The iridotomy is done with a different type of laser, the Nd:YAG Q-switched laser, in which the laser beam is meticulously focused just deep to the front surface of the iris. When the laser is activated, it blasts open a tiny hole, so small that it usually cannot be seen without a microscope, but large enough to allow the fluid that has been trapped behind the iris to move through the hole into the front of the iris. This equalizes the pressure behind the iris and the front of the iris and allows the iris to fall back to a position where it no longer imperils the trabecular meshwork. Where the iris is not already stuck onto the trabecular meshwork, the likelihood that a peripheral iridotomy will permanently cure a patient with a narrow anterior chamber angle is almost 100%.

 

Complications of LPI

There are two complications that may occur, even in the right patients, and even with proper technique; though, again, the frequency of the complications can be minimized by choosing the right patient and taking appropriate precautions to lessen the likelihood that the complication would occur. The first problem is excessive bleeding as a result of the laser explosion in the iris. The surgeon should select a part of the iris that appears to be relatively free from blood vessels.

 

The other problem relates to the passage of light through the new iridotomy; that is, the tiny new hole that has been made. The iridotomy should be placed very close to the 12:00 o'clock position on the eye so that the hole is underneath the lid. This prevents light from coming through the hole and eliminates the problem.

 

The only other risk associated with an LPI is an elevation of intraocular pressure immediately after the procedure is completed.

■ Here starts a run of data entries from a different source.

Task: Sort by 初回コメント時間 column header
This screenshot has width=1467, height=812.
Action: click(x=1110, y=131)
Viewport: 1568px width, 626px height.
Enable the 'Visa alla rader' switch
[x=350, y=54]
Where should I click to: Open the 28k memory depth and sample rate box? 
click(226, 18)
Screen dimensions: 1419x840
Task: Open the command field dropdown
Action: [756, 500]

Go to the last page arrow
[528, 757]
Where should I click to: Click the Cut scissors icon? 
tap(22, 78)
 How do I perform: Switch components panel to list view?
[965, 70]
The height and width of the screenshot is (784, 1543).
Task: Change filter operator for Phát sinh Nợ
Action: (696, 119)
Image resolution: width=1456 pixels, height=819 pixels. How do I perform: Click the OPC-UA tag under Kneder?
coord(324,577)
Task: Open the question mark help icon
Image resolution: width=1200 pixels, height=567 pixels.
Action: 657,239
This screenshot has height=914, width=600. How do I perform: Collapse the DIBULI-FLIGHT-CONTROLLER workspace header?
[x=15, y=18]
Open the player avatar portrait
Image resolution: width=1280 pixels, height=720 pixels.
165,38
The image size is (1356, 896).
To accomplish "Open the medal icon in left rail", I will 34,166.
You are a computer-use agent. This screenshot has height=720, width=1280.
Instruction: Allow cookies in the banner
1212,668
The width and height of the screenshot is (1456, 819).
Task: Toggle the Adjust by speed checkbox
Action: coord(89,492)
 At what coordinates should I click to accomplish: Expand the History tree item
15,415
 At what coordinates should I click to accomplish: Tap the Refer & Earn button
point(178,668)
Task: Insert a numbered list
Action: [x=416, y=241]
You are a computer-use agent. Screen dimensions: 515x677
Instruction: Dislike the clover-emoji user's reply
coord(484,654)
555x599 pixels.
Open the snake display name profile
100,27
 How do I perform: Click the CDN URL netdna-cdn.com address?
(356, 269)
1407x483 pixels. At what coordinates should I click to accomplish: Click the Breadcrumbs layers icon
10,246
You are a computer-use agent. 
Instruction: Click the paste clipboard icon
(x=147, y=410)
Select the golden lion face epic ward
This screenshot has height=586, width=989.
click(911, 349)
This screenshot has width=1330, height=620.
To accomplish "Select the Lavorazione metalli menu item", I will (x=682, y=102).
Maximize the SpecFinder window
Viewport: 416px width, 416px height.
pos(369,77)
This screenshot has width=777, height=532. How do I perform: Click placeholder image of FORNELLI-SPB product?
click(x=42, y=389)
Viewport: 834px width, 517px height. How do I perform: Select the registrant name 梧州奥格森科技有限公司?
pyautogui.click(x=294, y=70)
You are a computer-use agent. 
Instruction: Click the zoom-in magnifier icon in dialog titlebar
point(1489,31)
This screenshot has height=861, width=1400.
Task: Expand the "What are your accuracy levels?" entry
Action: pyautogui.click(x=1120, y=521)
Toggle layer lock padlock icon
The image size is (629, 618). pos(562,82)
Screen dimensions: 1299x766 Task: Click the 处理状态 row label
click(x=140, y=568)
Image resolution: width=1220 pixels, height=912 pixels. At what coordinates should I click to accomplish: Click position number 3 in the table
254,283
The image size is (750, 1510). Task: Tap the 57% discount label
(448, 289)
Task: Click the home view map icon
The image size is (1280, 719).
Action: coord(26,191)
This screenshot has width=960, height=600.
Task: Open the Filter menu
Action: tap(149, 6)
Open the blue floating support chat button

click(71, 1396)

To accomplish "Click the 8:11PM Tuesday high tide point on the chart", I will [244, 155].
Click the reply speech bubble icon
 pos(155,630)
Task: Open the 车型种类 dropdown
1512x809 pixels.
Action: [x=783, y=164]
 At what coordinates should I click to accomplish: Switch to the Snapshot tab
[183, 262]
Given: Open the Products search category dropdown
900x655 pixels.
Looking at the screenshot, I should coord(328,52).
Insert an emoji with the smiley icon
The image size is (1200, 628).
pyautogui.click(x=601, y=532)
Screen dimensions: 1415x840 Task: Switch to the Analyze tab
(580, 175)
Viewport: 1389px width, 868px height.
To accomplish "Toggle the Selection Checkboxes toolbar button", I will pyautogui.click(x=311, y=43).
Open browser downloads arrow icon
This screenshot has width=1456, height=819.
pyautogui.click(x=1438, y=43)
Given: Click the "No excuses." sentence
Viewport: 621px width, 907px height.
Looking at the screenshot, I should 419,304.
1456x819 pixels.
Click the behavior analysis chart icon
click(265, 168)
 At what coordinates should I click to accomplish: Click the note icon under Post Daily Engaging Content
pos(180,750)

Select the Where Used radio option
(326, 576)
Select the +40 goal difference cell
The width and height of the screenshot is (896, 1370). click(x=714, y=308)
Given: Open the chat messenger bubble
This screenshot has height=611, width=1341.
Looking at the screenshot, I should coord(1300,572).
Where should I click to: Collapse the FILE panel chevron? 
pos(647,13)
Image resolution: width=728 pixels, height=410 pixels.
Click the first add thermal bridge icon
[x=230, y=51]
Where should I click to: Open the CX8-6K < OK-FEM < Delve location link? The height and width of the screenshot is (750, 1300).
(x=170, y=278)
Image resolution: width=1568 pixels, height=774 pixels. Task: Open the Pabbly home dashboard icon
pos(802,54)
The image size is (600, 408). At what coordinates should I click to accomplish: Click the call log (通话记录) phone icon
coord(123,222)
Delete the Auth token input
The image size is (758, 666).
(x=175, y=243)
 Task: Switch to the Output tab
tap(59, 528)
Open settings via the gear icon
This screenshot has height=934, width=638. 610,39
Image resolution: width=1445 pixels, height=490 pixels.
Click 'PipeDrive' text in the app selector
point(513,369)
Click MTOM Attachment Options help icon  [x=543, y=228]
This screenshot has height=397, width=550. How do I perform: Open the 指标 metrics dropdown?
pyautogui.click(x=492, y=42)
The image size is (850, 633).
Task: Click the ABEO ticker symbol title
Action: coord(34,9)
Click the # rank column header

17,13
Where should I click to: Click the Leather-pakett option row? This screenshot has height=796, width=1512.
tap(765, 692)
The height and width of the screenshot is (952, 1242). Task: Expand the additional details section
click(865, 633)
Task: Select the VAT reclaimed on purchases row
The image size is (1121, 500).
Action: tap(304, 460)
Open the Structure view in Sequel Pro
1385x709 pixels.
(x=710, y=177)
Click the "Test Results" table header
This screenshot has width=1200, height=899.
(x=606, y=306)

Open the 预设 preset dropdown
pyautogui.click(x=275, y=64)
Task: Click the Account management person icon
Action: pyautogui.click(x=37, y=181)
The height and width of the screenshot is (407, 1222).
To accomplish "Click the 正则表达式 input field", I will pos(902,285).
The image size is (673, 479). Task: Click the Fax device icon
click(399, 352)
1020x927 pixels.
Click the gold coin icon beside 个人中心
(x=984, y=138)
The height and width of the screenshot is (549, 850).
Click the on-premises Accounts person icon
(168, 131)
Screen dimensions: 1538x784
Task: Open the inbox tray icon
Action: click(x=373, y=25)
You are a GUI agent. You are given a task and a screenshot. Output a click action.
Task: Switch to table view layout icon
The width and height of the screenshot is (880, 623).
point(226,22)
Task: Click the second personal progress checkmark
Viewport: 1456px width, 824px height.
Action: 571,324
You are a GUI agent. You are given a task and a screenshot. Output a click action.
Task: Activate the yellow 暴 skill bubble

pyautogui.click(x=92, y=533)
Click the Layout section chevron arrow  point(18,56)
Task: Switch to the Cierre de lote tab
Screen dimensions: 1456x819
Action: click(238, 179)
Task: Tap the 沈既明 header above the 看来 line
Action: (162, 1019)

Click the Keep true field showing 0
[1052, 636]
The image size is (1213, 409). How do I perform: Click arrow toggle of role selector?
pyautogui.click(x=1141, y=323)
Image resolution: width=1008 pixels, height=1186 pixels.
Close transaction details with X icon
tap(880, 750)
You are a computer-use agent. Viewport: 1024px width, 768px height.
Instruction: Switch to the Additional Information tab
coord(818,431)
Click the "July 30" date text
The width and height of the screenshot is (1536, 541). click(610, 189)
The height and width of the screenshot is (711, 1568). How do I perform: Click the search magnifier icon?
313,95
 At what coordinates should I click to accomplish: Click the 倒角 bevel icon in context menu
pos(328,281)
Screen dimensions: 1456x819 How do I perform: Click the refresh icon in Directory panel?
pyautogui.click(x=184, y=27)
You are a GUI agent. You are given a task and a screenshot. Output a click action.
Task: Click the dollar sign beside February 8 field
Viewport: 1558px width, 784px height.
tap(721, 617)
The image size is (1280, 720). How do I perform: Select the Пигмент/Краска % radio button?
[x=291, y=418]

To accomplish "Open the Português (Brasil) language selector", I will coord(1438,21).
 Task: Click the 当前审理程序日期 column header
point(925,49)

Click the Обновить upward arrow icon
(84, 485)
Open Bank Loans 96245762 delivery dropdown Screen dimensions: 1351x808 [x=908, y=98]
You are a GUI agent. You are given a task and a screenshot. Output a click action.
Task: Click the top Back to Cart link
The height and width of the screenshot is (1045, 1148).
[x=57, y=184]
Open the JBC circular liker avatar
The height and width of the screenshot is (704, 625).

The explosion disperses the iris tissue into the aqueous humor, which floats in the fluid, getting into and potentially clogging the sieve, the trabecular meshwork. When the amount of iris dispersed is small, and when the trabecular meshwork is normal, this usually has no effect on intraocular pressure. When the amount of tissue is larger and the trabecular meshwork is abnormal, as it is in some patients with glaucoma, then the meshwork is temporarily blocked and the intraocular pressure rises. This increase in intraocular pressure can almost always be blocked by treating the eye with an agent that makes the eye make less fluid at the time that the laser procedure is done.

 


 

Support Group to be Organized

 

Berte Stricker, a patient of Dr. L. Jay Katz of the Glaucoma Service staff, has volunteered to organize glaucoma patient support groups in the Philadelphia Metropolitan area. She invites others who are interested in helping her with this difficult but extremely important effort to call her at 215-568-0280.

 

The objectives of these support groups would be:

 

  1. To assist and support those with glaucoma, their families and friends.
  2. To educate, inform and help the general public become aware of glaucoma.
  3. To assist and/or participate in as many research activities as possible.

 

Individuals with a common "problem" such as glaucoma have found that by coming together, meeting and discussing their problems, they are able to expand their personal experiences and understand more about their own situations. In the case of glaucoma, this is very important!

 

Glaucoma patients know that the doctor can only go so far. Living with glaucoma is beyond what the doctor can do for the glaucoma patient and his/her family members. An extended "family" is needed to help not only the person with glaucoma, but also his/her family and friends.

 

Dr. Spaeth and the other physicians on the Glaucoma Service at Wills often stress the importance of glaucoma patients taking ultimate responsibility for their own health. Becoming a part of this support group initiative is a wonderful way of affirming the individual patient's own power to take control of his/her glaucoma. Such an affirmation in itself cannot help but have a powerful healing effect on the patient's life.